Directions for this task >>
Replace "icon" with "symbol" in the lines beginning at the line that contains "Toggle Draft status" and ending with the last line, and give only those lines with everything else left unchanged.

_ _ _ _

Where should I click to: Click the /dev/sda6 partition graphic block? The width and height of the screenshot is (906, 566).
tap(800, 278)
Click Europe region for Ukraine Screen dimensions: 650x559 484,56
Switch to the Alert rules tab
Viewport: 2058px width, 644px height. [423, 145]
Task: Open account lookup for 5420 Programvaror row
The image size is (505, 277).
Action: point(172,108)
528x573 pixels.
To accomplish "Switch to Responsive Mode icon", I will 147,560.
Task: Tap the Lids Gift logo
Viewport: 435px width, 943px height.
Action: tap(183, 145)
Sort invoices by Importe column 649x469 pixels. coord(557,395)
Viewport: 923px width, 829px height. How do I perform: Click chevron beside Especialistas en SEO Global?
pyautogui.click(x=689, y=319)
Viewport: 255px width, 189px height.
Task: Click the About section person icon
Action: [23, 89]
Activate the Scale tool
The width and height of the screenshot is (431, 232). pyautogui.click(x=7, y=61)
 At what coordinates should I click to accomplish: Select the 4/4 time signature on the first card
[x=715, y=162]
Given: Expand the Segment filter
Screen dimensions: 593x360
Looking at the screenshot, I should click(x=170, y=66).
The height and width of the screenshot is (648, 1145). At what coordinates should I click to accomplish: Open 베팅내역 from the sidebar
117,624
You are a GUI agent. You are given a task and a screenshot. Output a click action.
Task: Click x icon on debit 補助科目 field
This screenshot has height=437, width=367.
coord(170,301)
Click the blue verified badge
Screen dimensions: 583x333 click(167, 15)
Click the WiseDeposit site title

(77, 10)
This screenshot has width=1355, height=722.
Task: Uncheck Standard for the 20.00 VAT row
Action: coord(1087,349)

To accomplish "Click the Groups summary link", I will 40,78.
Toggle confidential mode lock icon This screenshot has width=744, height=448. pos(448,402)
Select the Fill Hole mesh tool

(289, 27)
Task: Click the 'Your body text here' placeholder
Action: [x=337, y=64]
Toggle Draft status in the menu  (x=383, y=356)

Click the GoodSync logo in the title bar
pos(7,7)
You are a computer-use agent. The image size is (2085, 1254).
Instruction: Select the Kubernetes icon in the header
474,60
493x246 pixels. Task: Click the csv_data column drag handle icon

_ _ _ _

Result for this task >>
Toggle Draft status in the menu  (x=383, y=356)

Click the GoodSync logo in the title bar
pos(7,7)
You are a computer-use agent. The image size is (2085, 1254).
Instruction: Select the Kubernetes symbol in the header
474,60
493x246 pixels. Task: Click the csv_data column drag handle symbol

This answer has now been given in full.